PROBLEM STATEMENT. Please rewrite the listing below with "computer-use agent" replaced by "desktop assistant" wherever it occurs, keeping everything else the same.

--- start THE INPUT ---

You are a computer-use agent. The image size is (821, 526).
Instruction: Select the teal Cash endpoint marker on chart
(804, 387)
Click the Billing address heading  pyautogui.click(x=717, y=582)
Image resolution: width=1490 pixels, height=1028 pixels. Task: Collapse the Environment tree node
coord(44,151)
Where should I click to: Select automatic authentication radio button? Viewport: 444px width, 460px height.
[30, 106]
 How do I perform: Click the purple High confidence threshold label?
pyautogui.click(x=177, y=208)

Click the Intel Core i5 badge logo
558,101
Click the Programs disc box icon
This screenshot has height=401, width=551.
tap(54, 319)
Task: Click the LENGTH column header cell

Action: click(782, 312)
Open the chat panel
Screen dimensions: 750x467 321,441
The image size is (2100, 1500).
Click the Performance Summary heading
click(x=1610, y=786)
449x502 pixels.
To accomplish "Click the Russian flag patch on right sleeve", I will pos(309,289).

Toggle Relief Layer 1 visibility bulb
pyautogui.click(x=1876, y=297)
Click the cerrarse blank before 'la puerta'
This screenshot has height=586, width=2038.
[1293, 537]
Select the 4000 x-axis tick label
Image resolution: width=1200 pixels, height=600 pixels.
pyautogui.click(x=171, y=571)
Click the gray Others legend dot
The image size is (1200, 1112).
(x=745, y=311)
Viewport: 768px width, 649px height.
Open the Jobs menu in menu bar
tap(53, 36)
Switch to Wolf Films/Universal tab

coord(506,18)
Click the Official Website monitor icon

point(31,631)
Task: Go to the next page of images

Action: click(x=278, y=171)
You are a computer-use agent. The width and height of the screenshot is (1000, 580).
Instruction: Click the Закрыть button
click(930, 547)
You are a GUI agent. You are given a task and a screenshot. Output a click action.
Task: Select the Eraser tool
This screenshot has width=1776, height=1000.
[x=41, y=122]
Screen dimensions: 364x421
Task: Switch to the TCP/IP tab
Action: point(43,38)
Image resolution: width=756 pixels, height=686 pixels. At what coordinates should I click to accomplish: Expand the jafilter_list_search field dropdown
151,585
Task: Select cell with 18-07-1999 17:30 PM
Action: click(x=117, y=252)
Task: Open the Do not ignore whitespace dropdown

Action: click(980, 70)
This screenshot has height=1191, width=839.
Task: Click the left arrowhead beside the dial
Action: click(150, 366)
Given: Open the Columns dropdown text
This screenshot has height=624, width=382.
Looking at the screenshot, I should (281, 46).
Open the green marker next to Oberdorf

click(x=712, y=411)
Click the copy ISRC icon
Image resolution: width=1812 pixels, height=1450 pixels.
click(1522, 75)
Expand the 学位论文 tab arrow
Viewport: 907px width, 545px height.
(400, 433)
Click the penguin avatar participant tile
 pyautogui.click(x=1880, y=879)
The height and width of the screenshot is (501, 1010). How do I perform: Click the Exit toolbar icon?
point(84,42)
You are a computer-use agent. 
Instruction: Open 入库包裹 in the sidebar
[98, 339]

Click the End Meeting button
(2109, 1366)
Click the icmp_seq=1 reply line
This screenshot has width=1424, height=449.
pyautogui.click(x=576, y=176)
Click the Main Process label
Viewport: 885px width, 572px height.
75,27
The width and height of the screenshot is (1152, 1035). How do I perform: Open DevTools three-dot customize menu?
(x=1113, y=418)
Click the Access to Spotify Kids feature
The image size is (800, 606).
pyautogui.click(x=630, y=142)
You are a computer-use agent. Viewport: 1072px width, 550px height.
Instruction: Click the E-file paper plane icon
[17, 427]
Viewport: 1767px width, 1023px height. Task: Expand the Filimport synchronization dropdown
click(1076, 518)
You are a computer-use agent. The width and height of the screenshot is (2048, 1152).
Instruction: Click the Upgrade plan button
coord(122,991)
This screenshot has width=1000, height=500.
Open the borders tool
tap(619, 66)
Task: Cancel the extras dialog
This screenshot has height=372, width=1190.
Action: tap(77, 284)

--- end THE INPUT ---

COMPLETE RESPONSE.
You are a desktop assistant. The image size is (821, 526).
Instruction: Select the teal Cash endpoint marker on chart
(804, 387)
Click the Billing address heading  pyautogui.click(x=717, y=582)
Image resolution: width=1490 pixels, height=1028 pixels. Task: Collapse the Environment tree node
coord(44,151)
Where should I click to: Select automatic authentication radio button? Viewport: 444px width, 460px height.
[30, 106]
 How do I perform: Click the purple High confidence threshold label?
pyautogui.click(x=177, y=208)

Click the Intel Core i5 badge logo
558,101
Click the Programs disc box icon
This screenshot has height=401, width=551.
tap(54, 319)
Task: Click the LENGTH column header cell

Action: click(782, 312)
Open the chat panel
Screen dimensions: 750x467 321,441
The image size is (2100, 1500).
Click the Performance Summary heading
click(x=1610, y=786)
449x502 pixels.
To accomplish "Click the Russian flag patch on right sleeve", I will pos(309,289).

Toggle Relief Layer 1 visibility bulb
pyautogui.click(x=1876, y=297)
Click the cerrarse blank before 'la puerta'
This screenshot has height=586, width=2038.
[1293, 537]
Select the 4000 x-axis tick label
Image resolution: width=1200 pixels, height=600 pixels.
pyautogui.click(x=171, y=571)
Click the gray Others legend dot
The image size is (1200, 1112).
(x=745, y=311)
Viewport: 768px width, 649px height.
Open the Jobs menu in menu bar
tap(53, 36)
Switch to Wolf Films/Universal tab

coord(506,18)
Click the Official Website monitor icon

point(31,631)
Task: Go to the next page of images

Action: click(x=278, y=171)
You are a desktop assistant. The width and height of the screenshot is (1000, 580).
Instruction: Click the Закрыть button
click(930, 547)
You are a GUI agent. You are given a task and a screenshot. Output a click action.
Task: Select the Eraser tool
This screenshot has width=1776, height=1000.
[x=41, y=122]
Screen dimensions: 364x421
Task: Switch to the TCP/IP tab
Action: point(43,38)
Image resolution: width=756 pixels, height=686 pixels. At what coordinates should I click to accomplish: Expand the jafilter_list_search field dropdown
151,585
Task: Select cell with 18-07-1999 17:30 PM
Action: click(x=117, y=252)
Task: Open the Do not ignore whitespace dropdown

Action: click(980, 70)
This screenshot has height=1191, width=839.
Task: Click the left arrowhead beside the dial
Action: click(150, 366)
Given: Open the Columns dropdown text
This screenshot has height=624, width=382.
Looking at the screenshot, I should (281, 46).
Open the green marker next to Oberdorf

click(x=712, y=411)
Click the copy ISRC icon
Image resolution: width=1812 pixels, height=1450 pixels.
click(1522, 75)
Expand the 学位论文 tab arrow
Viewport: 907px width, 545px height.
(400, 433)
Click the penguin avatar participant tile
 pyautogui.click(x=1880, y=879)
The height and width of the screenshot is (501, 1010). How do I perform: Click the Exit toolbar icon?
point(84,42)
You are a desktop assistant. 
Instruction: Open 入库包裹 in the sidebar
[98, 339]

Click the End Meeting button
(2109, 1366)
Click the icmp_seq=1 reply line
This screenshot has width=1424, height=449.
pyautogui.click(x=576, y=176)
Click the Main Process label
Viewport: 885px width, 572px height.
75,27
The width and height of the screenshot is (1152, 1035). How do I perform: Open DevTools three-dot customize menu?
(x=1113, y=418)
Click the Access to Spotify Kids feature
The image size is (800, 606).
pyautogui.click(x=630, y=142)
You are a desktop assistant. Viewport: 1072px width, 550px height.
Instruction: Click the E-file paper plane icon
[17, 427]
Viewport: 1767px width, 1023px height. Task: Expand the Filimport synchronization dropdown
click(1076, 518)
You are a desktop assistant. The width and height of the screenshot is (2048, 1152).
Instruction: Click the Upgrade plan button
coord(122,991)
This screenshot has width=1000, height=500.
Open the borders tool
tap(619, 66)
Task: Cancel the extras dialog
This screenshot has height=372, width=1190.
Action: tap(77, 284)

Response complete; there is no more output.